In recent times, such stereotyped categorizations of films are becoming inapplicable. 'Blockbusters' with celebrity-studded casts may have plots in which characters explore the depths of the human psyche, or avant-garde film techniques. Titles like 'American Beauty' (1999), 'Fight Club' (1999) and 'Kill Bill 2' (2004) come readily into mind. Hollywood perhaps could be gradually losing its stigma as a money-hungry machine churning out predictable, unintelligent flicks for mass consumption. While whether this image of Hollywood is justified remains open to debate, earlier films in the 60's and 70's like 'Bonnie and Clyde' (1967) and 'Taxi Driver' (1976) already revealed signs of depth and avant-garde film techniques. These films were successful as not only did they appeal to the mass audience, but they managed to communicate alternate messages to select groups who understood subtleties within them.

This was achieved via a two-tiered system, in which films could be viewed and interpreted on different levels.

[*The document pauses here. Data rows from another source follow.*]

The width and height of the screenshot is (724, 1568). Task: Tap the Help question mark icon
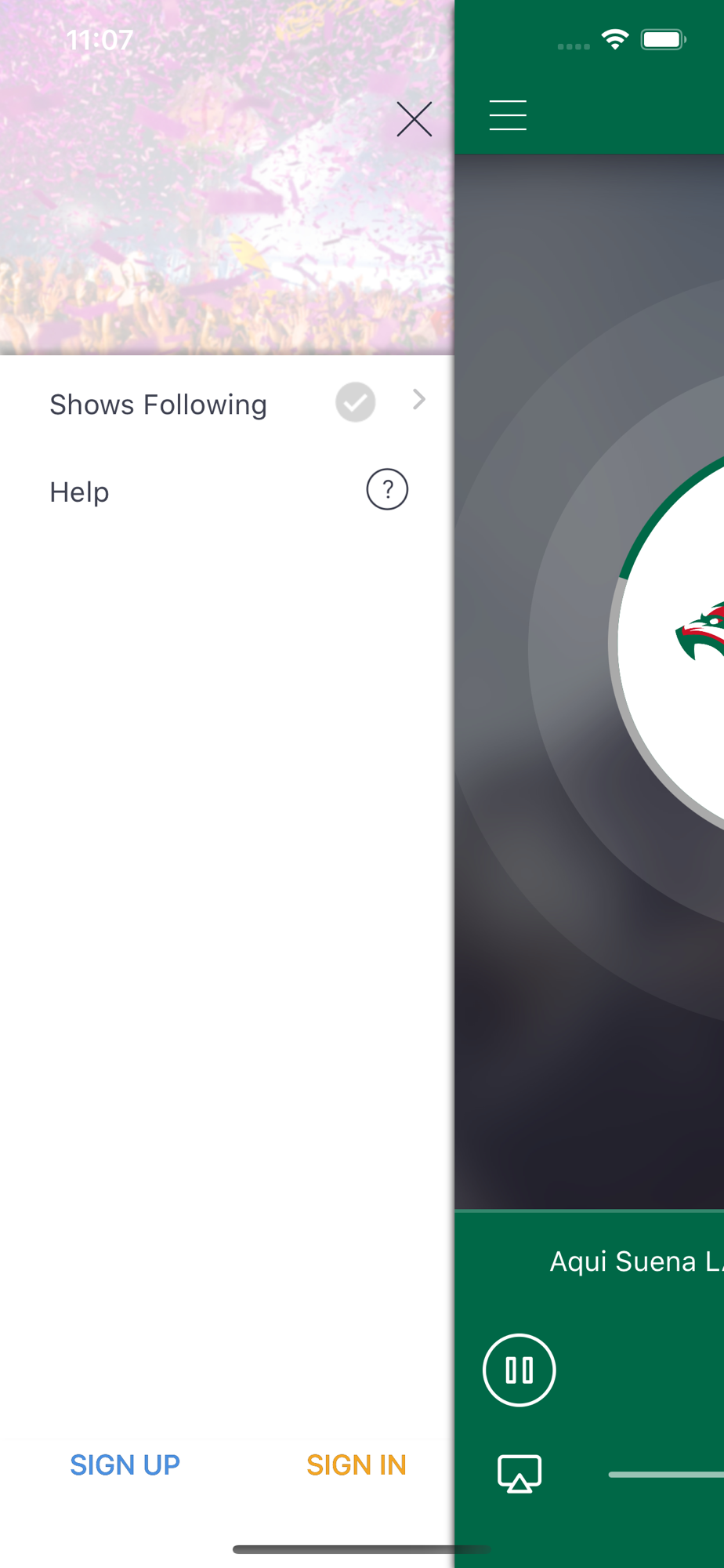pos(387,489)
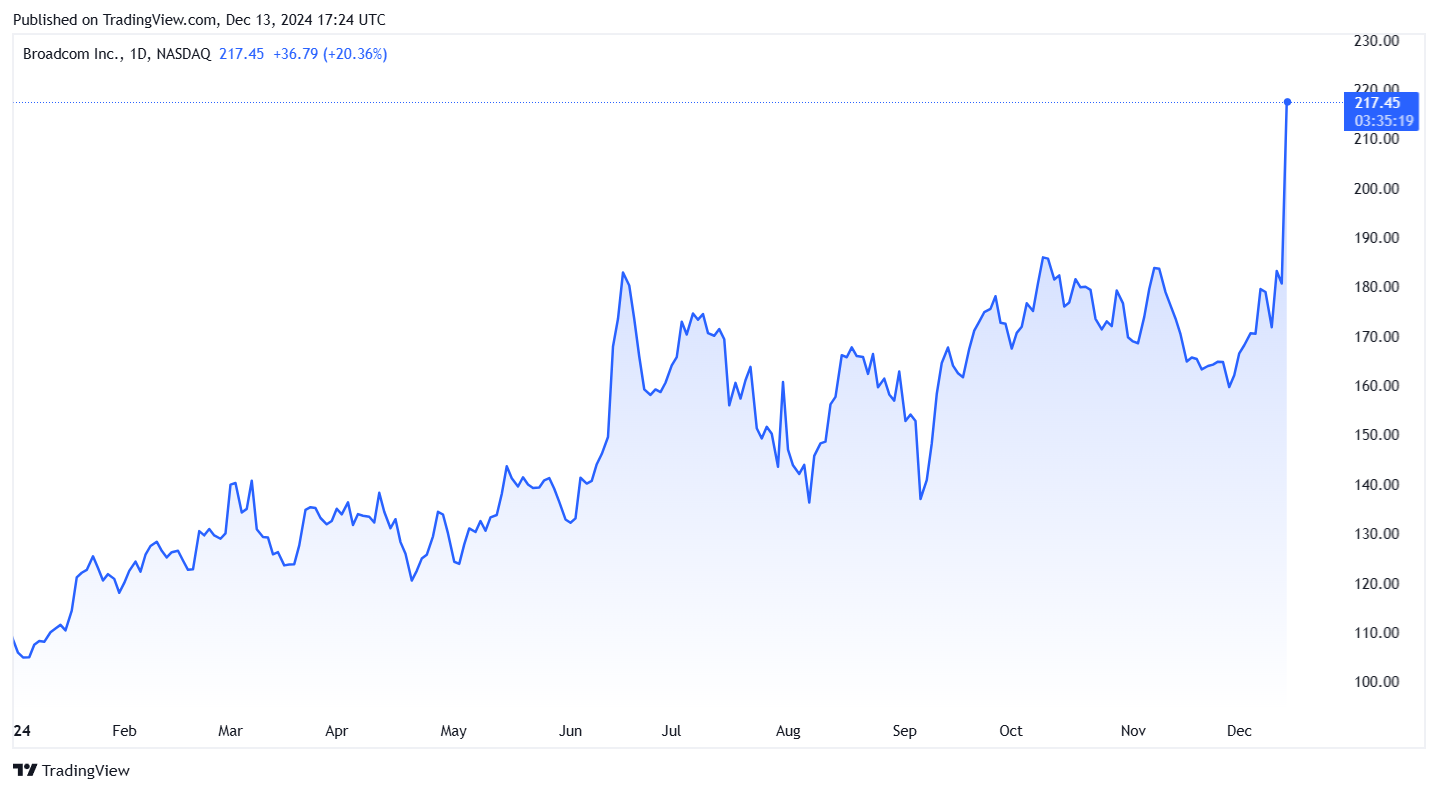Select the Sep label on time axis
1438x792 pixels.
click(904, 731)
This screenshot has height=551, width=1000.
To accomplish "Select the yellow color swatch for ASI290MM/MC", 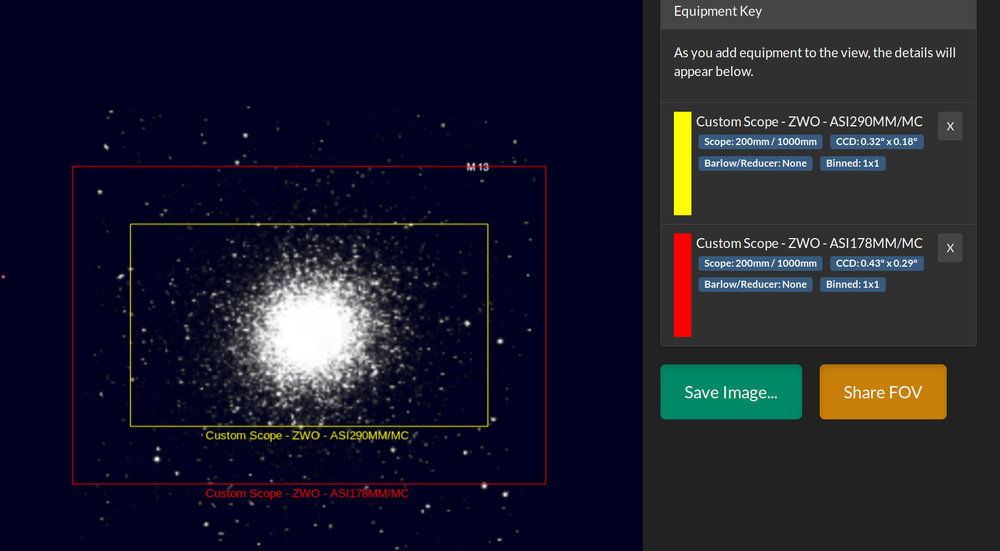I will pos(682,163).
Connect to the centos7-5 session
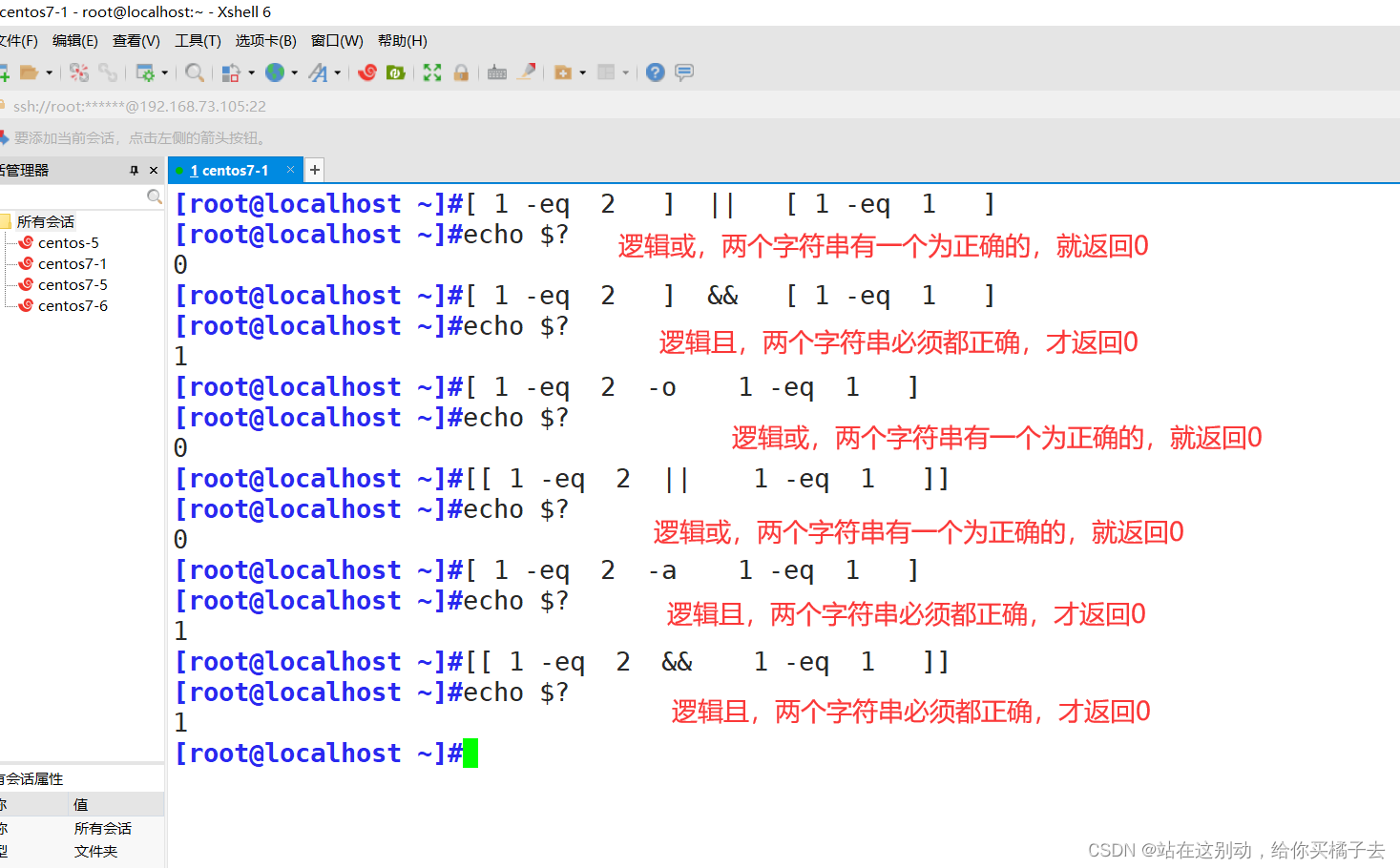 (71, 284)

On one level, audiences could appreciate the film at face-value; the cohesive union the plot and acting of the characters to bring about a story which entertains and sometimes, carried messages or morals, such as Lumet's 'Dog Day Afternoon' (1975), which had political implications. On another level, the other group of audience - those who have knowledge of film history or are learned in film culture - were able to admire artistic craftsmanship of film techniques the director employed, or appreciate the subtleties and allusions embedded within the film. As Carroll (1981: 56) explained, most movie-goers in the late seventies often felt as if they were watching two films simultaneously - the simple genre film, and the art film, coordinated with allusions in which the film-literate could pick out. He states that this system allowed Hollywood to remain faithful to the mass audience, yet popular among the rising film-literate generation.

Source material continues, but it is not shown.